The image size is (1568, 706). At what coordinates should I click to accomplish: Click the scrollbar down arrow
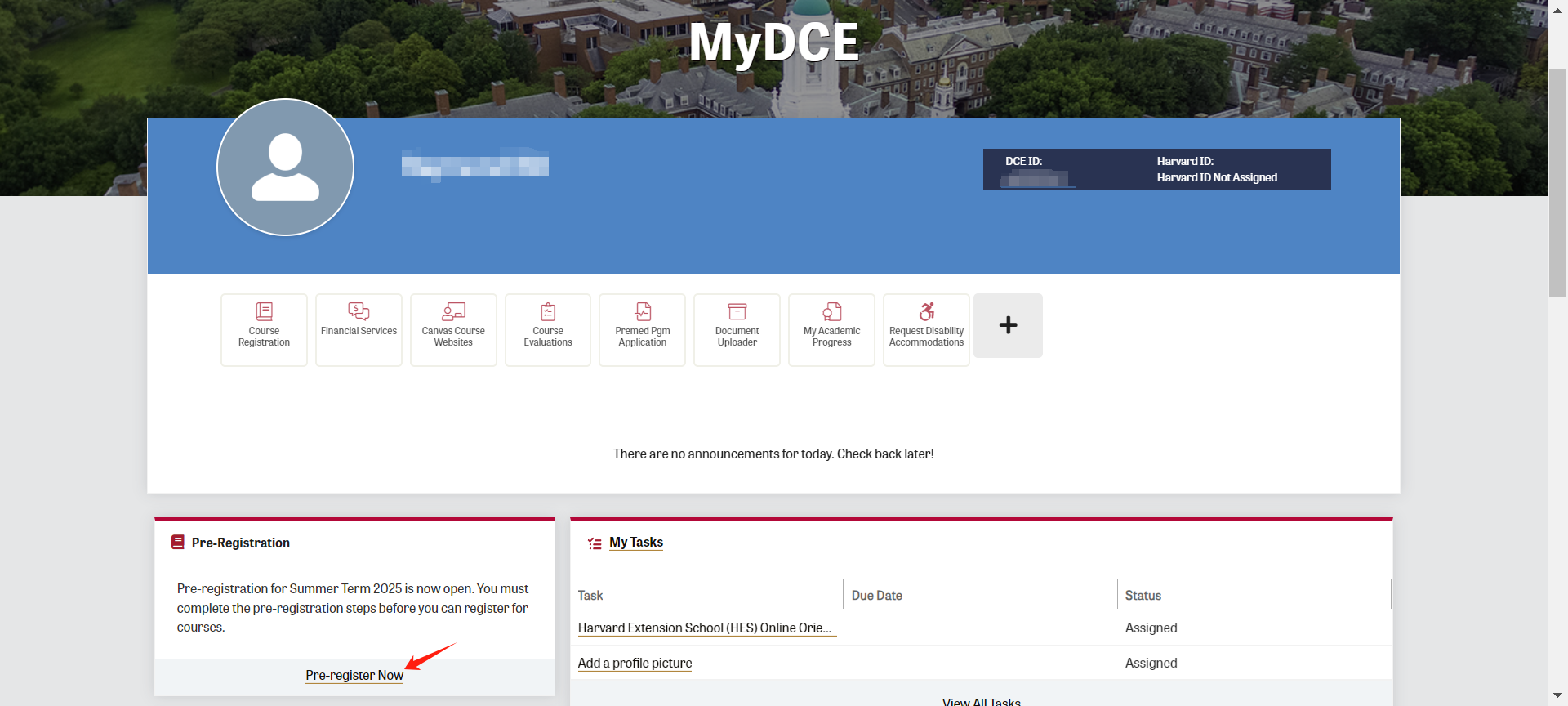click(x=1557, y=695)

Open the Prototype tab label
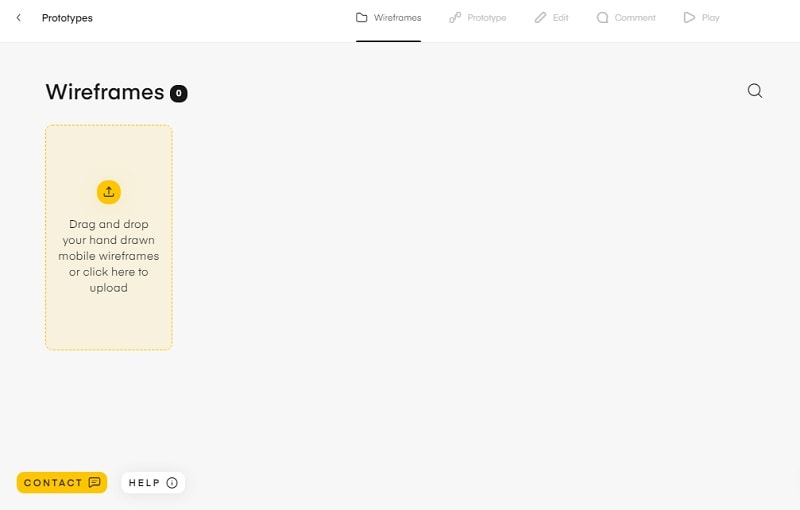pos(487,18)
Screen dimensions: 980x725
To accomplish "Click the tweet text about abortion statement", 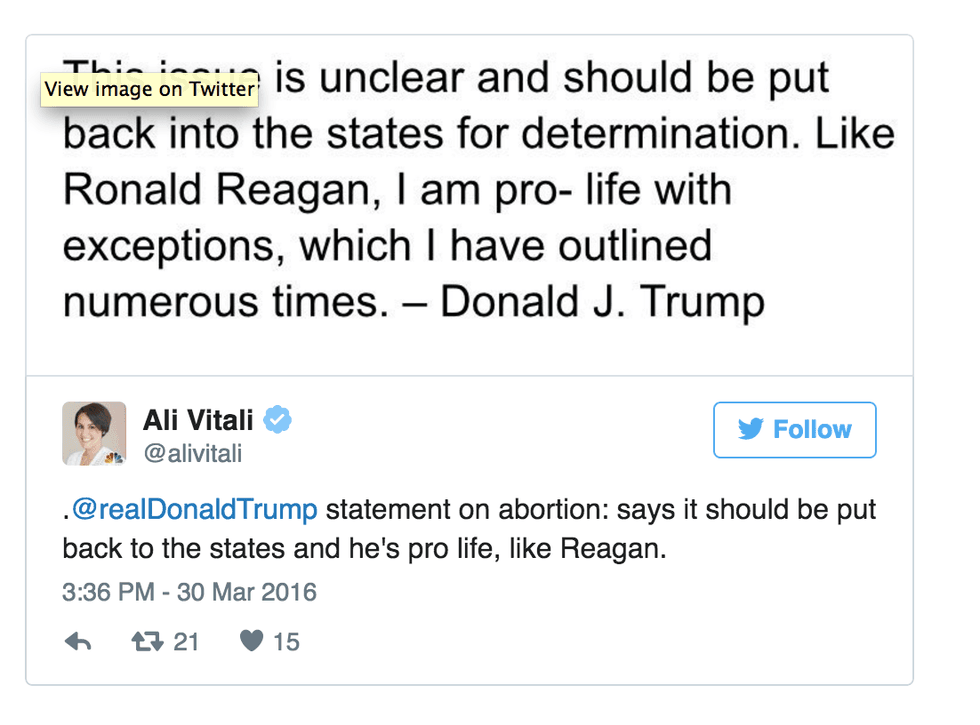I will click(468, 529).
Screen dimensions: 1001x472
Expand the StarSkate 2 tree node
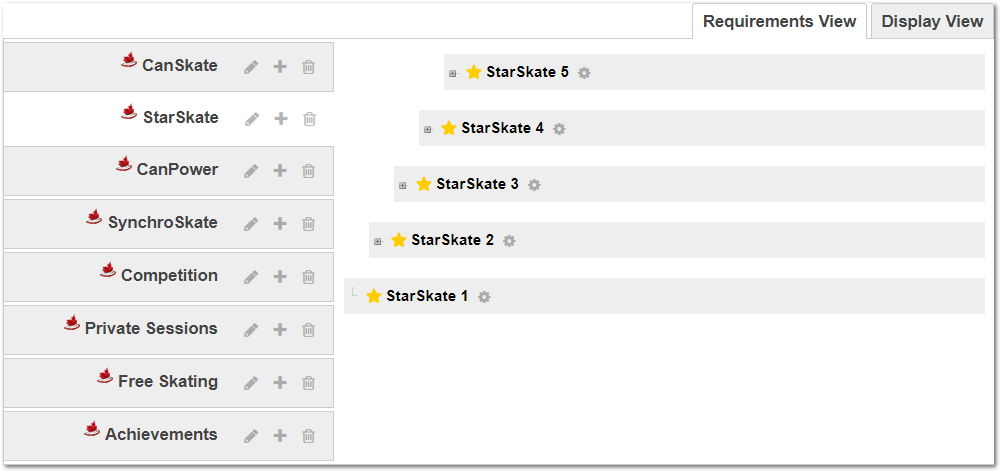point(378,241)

- - -

Work task: Search the entries above for "dimensions". Return every line that has it.

Solution to the problem:
Screen dimensions: 980x725
Screen dimensions: 1001x472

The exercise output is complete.